* PROVIDED PASSAGE *
★ ★ ★ ★ ★

The game ran awesomely on my system. Wasn't expecting that. But on intermediate difficulty I am winning all the races. Will try difficult next time. *Guys heres a tip*: reduce the height of the suspension in all your cars to drastically improve handling.


----------



## gameranand (Jun 1, 2011)

baccilus said:


> The game ran awesomely on my system. Wasn't expecting that. But on intermediate difficulty I am winning all the races. Will try difficult next time. *Guys heres a tip*: reduce the height of the suspension in all your cars to drastically improve handling.


Glad to hear it. And hey thanks for the tip as I was facing real hard time to win the races as I am a froob in racing games but I still love em.


----------



## .=Pyro=. (Jun 1, 2011)

baccilus said:


> The game ran awesomely on my system. Wasn't expecting that. But on intermediate difficulty I am winning all the races. Will try difficult next time. *Guys heres a tip*: reduce the height of the suspension in all your cars to drastically improve handling.


thanks for the tip! it definitely improves handling.


----------



## baccilus (Jun 3, 2011)

One more trick I discovered is that manual transmission makes Gymkhana a lot easier. I found it useful in races too.


----------



## ajai5777 (Jul 1, 2011)

There is a major bug in Dirt3.USB keyboards or wireless keyboard users are getting ingame keyboard freeze so the cars take unwanted turns during the races.But there is no problem with PS2 keyboards.codemasters are yet to resolve this issue.Even the first update didnt fix it.


----------



## Skud (Jul 1, 2011)

baccilus said:


> One more trick I discovered is that manual transmission makes Gymkhana a lot easier. I found it useful in races too.



If you know driving, manual transmission is always helpful, particularly in simulations and rallies.


----------



## tkin (Jul 1, 2011)

ajai5777 said:


> There is a major bug in Dirt3.USB keyboards or wireless keyboard users are getting ingame keyboard freeze so the cars take unwanted turns during the races.But there is no problem with PS2 keyboards.codemasters are yet to resolve this issue.Even the first update didnt fix it.


I don't know, I am using a G110 USB keyboard, and no such issues so far, latest patch had been applied(the first patch).


----------



## baccilus (Jul 1, 2011)

Skud said:


> If you know driving, manual transmission is always helpful, particularly in simulations and rallies.



Doing drifts becomes a lot easier in the 2nd gear. That is difficult to do in automatic transmission.


----------



## gameranand (Jul 1, 2011)

★ ★ ★ ★ ★

* INFORMATION PROVIDED *
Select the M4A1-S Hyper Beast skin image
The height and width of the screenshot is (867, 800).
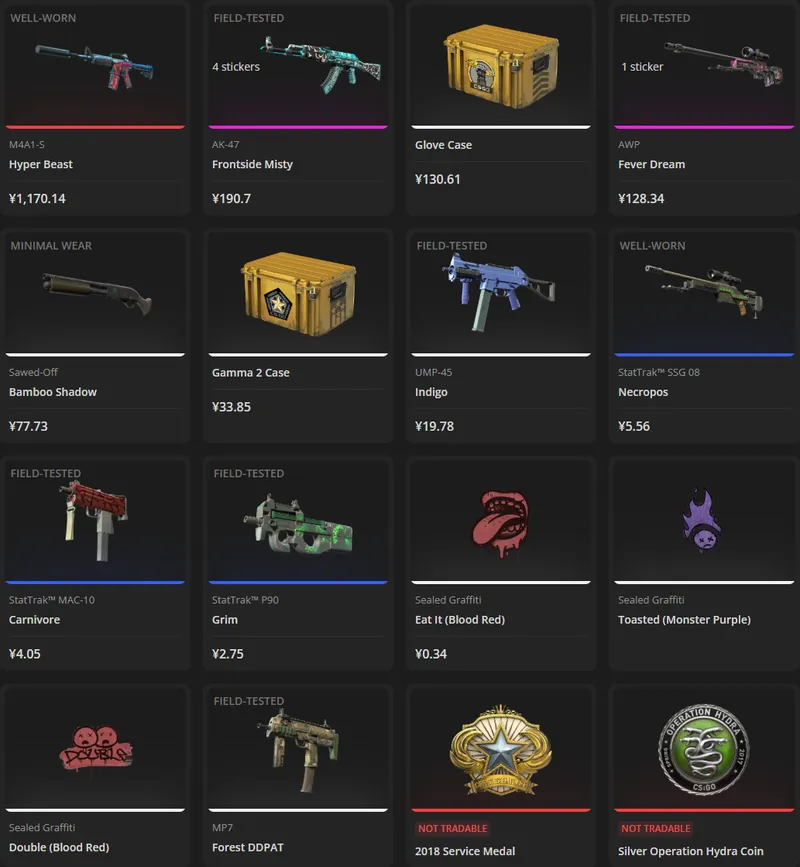pyautogui.click(x=95, y=67)
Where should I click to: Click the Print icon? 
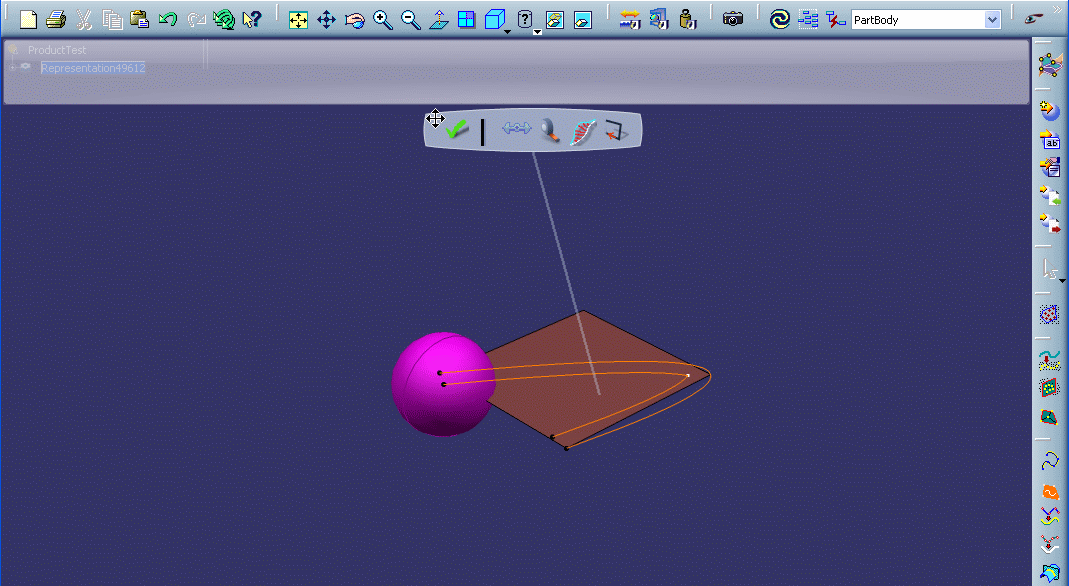coord(56,19)
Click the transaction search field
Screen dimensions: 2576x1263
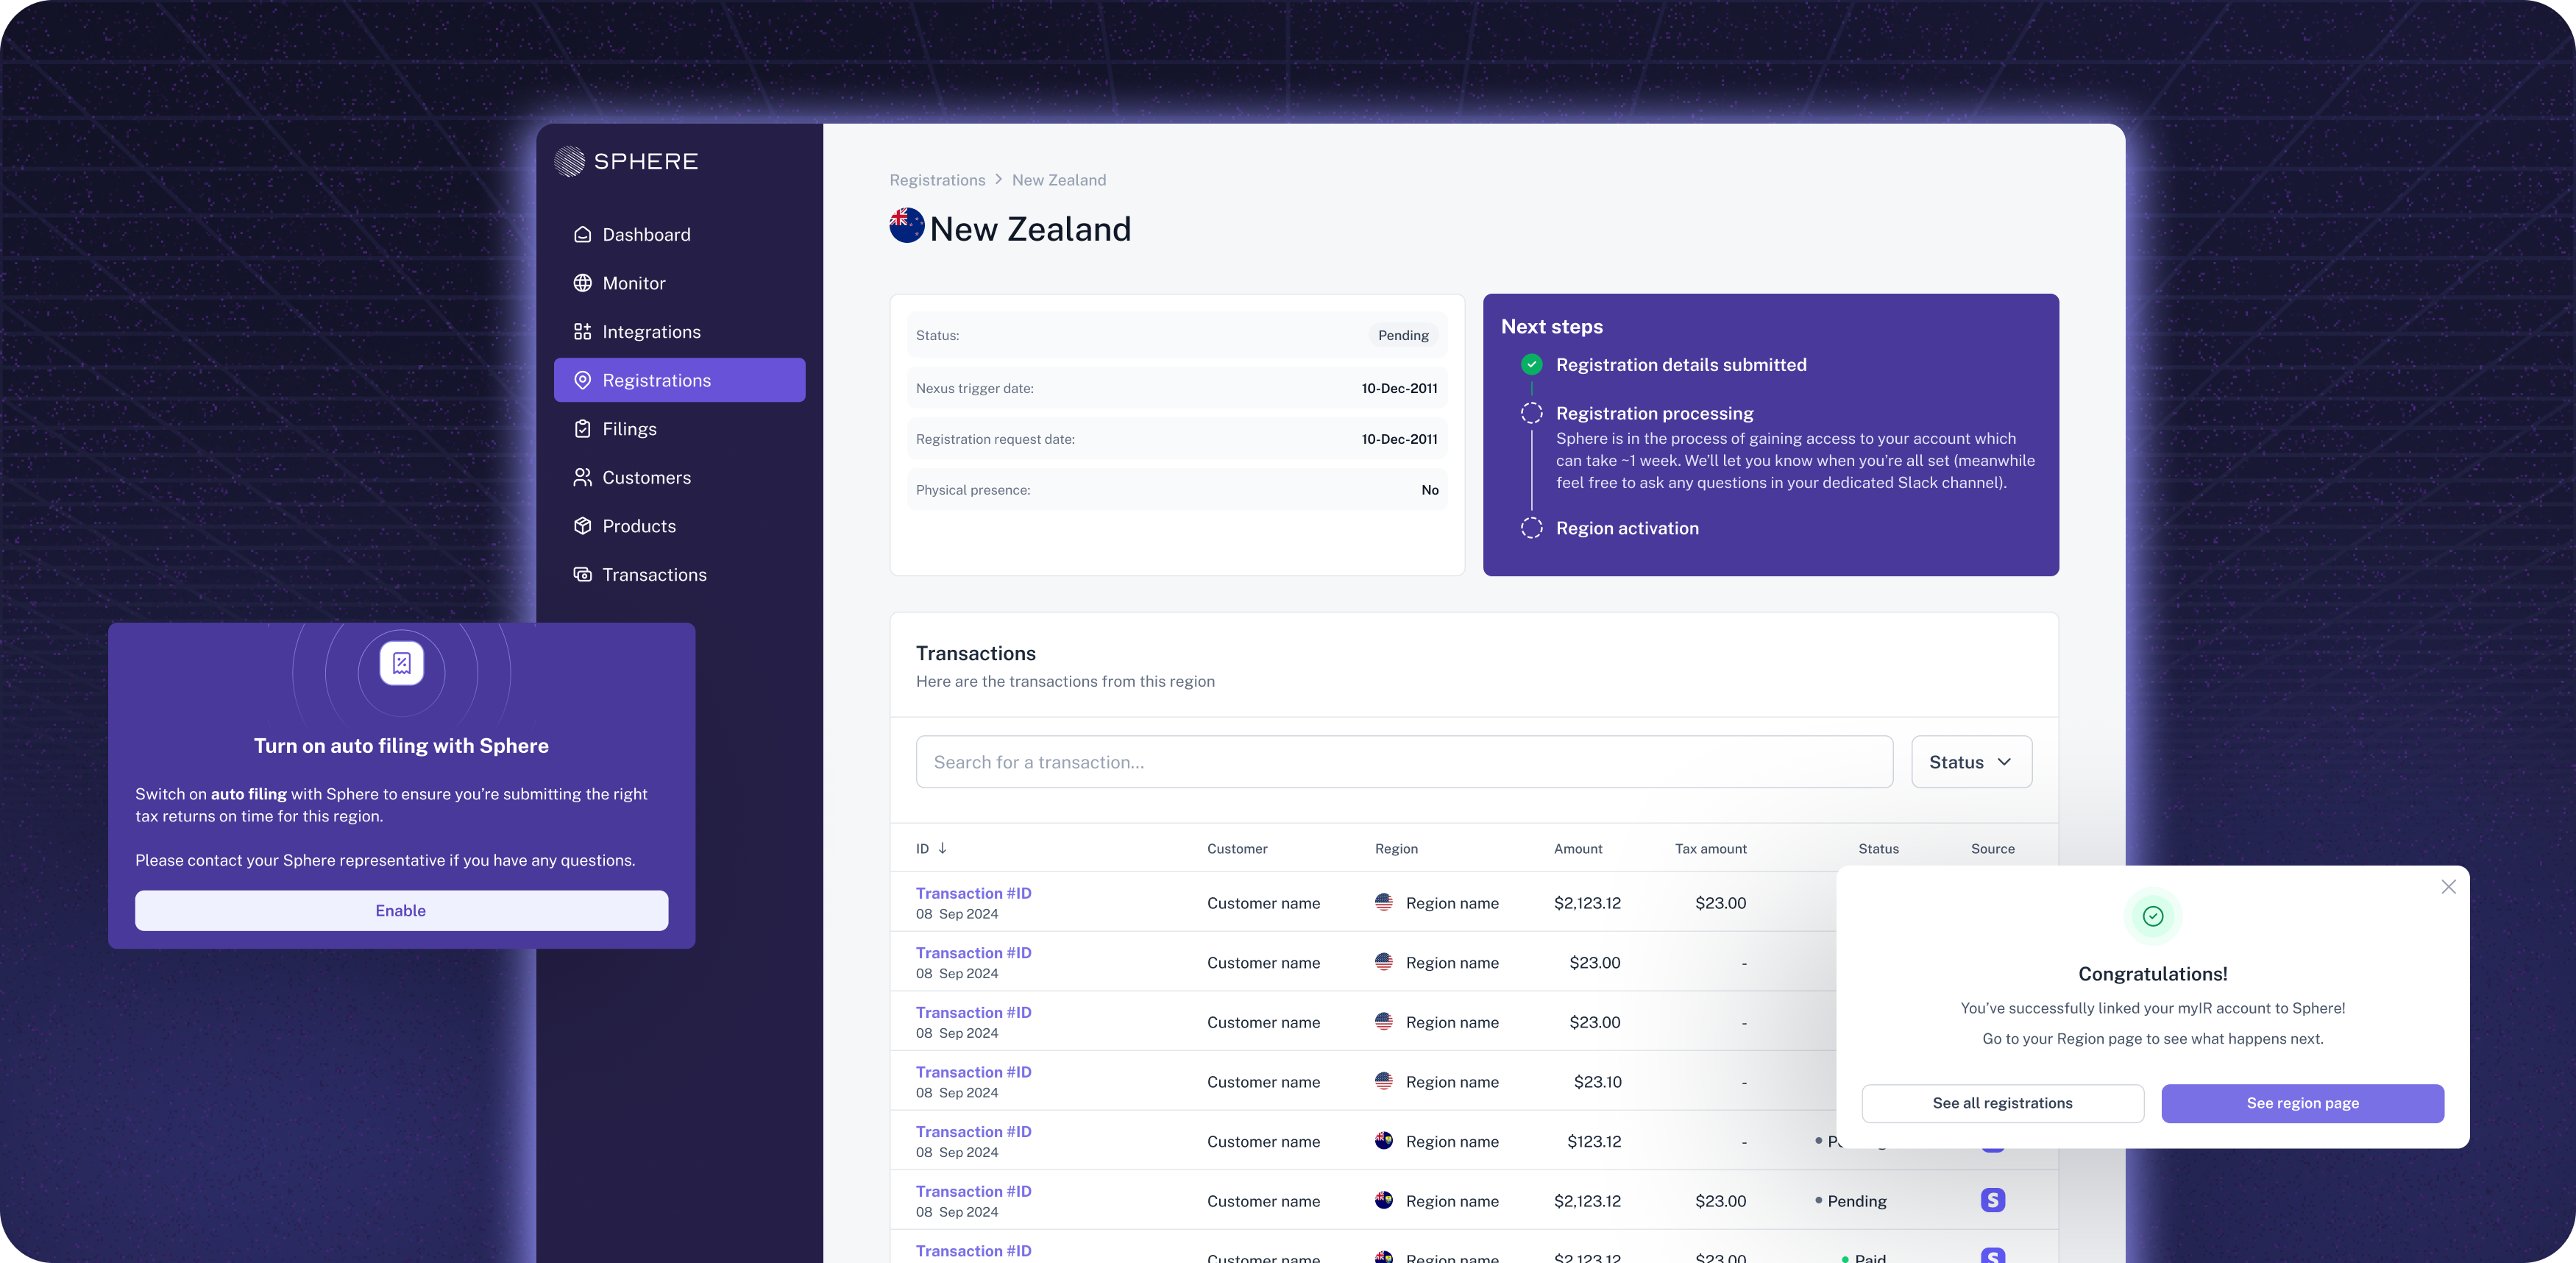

★ ★ ★ ★ ★

* WHAT IS ASKED *
A. According to the forum thread, which type of keyboard has no problem with the in-game freeze?
B. Copy the stretch of the forum thread from "## ajai5777 (Jul" through "Skud (Jul 1, 2011)".

* TASK ANSWERS *
A. PS2 keyboards.

B.
## ajai5777 (Jul 1, 2011)

There is a major bug in Dirt3.USB keyboards or wireless keyboard users are getting ingame keyboard freeze so the cars take unwanted turns during the races.But there is no problem with PS2 keyboards.codemasters are yet to resolve this issue.Even the first update didnt fix it.


----------



## Skud (Jul 1, 2011)